**Data rows**
--*--

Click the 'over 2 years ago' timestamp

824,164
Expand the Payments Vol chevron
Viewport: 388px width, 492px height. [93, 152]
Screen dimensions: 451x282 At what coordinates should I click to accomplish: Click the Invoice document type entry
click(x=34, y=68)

--*--

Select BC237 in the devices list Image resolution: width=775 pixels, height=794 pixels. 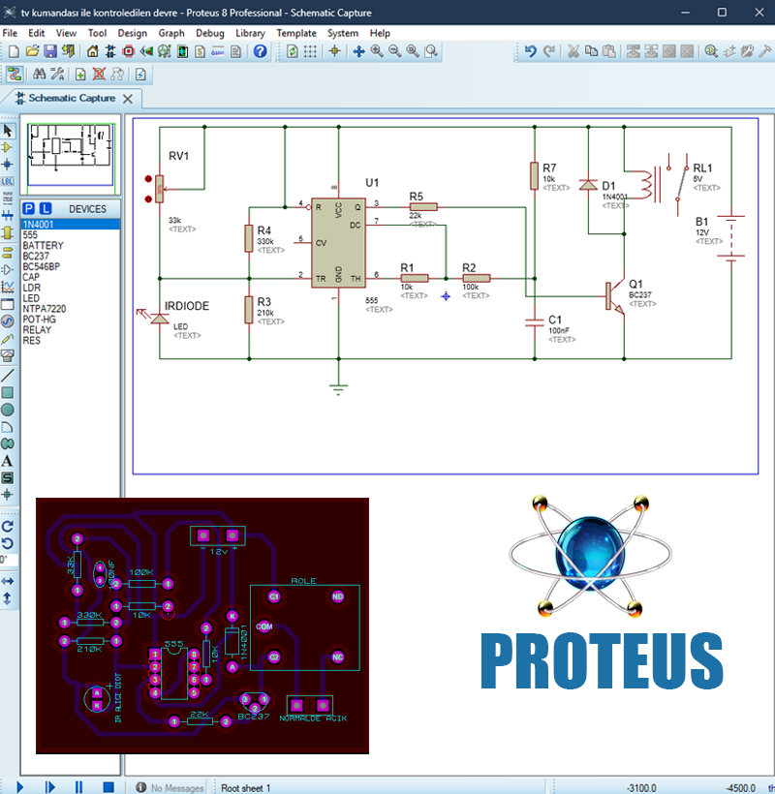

--*--

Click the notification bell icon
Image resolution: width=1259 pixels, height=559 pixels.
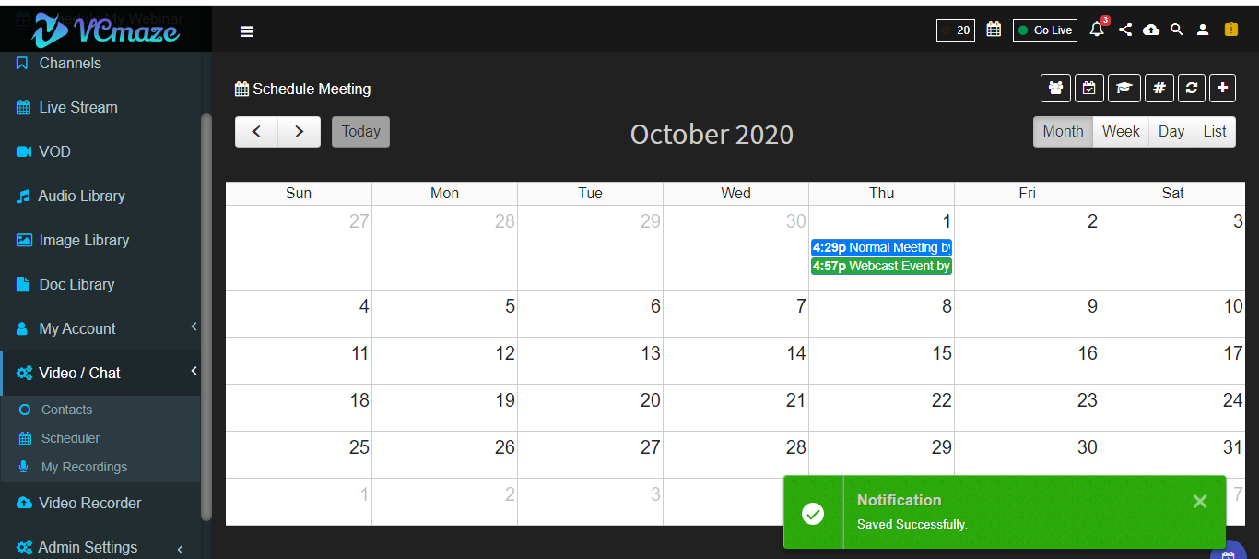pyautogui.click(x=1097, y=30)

--*--

**Exercise prompt**
Update the records from the line with "Click the 'over 2 years ago' timestamp" through the line with "click(x=34, y=68)" by swapping "Invoice" for "Receipt", keeping everything else the same. Give back only those lines.

**Task response**
Click the 'over 2 years ago' timestamp

824,164
Expand the Payments Vol chevron
Viewport: 388px width, 492px height. [93, 152]
Screen dimensions: 451x282 At what coordinates should I click to accomplish: Click the Receipt document type entry
click(x=34, y=68)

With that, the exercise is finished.